▶ [WHAT TO DO]
Rewrite the rows below, changing every occurrence of "GUI agent" to "desktop assistant" and leaving all other text as it is.

** Begin STORED ROWS **

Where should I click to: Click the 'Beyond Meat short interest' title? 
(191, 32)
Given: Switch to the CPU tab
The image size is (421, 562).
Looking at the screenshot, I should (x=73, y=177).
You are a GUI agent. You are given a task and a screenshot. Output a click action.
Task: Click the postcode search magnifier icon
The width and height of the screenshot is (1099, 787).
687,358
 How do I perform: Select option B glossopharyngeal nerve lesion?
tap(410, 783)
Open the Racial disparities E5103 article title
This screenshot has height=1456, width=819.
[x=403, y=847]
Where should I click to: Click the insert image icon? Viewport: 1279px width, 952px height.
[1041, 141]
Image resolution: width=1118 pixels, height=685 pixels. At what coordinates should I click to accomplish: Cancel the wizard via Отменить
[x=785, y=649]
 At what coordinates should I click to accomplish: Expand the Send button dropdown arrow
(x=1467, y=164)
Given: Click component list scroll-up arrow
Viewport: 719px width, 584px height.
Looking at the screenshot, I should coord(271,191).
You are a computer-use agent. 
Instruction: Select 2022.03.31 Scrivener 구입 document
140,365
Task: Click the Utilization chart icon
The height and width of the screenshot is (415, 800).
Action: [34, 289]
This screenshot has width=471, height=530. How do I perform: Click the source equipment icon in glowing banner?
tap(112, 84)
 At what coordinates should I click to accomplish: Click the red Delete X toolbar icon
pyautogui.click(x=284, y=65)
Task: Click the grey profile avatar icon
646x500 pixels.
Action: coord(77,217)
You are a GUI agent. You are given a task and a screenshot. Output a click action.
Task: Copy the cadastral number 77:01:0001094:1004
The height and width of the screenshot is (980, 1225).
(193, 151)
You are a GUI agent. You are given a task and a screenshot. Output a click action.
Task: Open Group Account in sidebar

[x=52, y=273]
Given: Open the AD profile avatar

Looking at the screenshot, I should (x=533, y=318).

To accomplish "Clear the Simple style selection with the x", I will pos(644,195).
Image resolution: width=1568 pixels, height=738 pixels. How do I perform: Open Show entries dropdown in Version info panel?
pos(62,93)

** End STORED ROWS **

▶ [REPLY]
Where should I click to: Click the 'Beyond Meat short interest' title? 
(191, 32)
Given: Switch to the CPU tab
The image size is (421, 562).
Looking at the screenshot, I should (x=73, y=177).
You are a desktop assistant. You are given a task and a screenshot. Output a click action.
Task: Click the postcode search magnifier icon
The width and height of the screenshot is (1099, 787).
687,358
 How do I perform: Select option B glossopharyngeal nerve lesion?
tap(410, 783)
Open the Racial disparities E5103 article title
This screenshot has height=1456, width=819.
[x=403, y=847]
Where should I click to: Click the insert image icon? Viewport: 1279px width, 952px height.
[1041, 141]
Image resolution: width=1118 pixels, height=685 pixels. At what coordinates should I click to accomplish: Cancel the wizard via Отменить
[x=785, y=649]
 At what coordinates should I click to accomplish: Expand the Send button dropdown arrow
(x=1467, y=164)
Given: Click component list scroll-up arrow
Viewport: 719px width, 584px height.
Looking at the screenshot, I should coord(271,191).
You are a computer-use agent. 
Instruction: Select 2022.03.31 Scrivener 구입 document
140,365
Task: Click the Utilization chart icon
The height and width of the screenshot is (415, 800).
Action: [34, 289]
This screenshot has width=471, height=530. How do I perform: Click the source equipment icon in glowing banner?
tap(112, 84)
 At what coordinates should I click to accomplish: Click the red Delete X toolbar icon
pyautogui.click(x=284, y=65)
Task: Click the grey profile avatar icon
646x500 pixels.
Action: coord(77,217)
You are a desktop assistant. You are given a task and a screenshot. Output a click action.
Task: Copy the cadastral number 77:01:0001094:1004
The height and width of the screenshot is (980, 1225).
(193, 151)
You are a desktop assistant. You are given a task and a screenshot. Output a click action.
Task: Open Group Account in sidebar

[x=52, y=273]
Given: Open the AD profile avatar

Looking at the screenshot, I should (x=533, y=318).

To accomplish "Clear the Simple style selection with the x", I will pos(644,195).
Image resolution: width=1568 pixels, height=738 pixels. How do I perform: Open Show entries dropdown in Version info panel?
pos(62,93)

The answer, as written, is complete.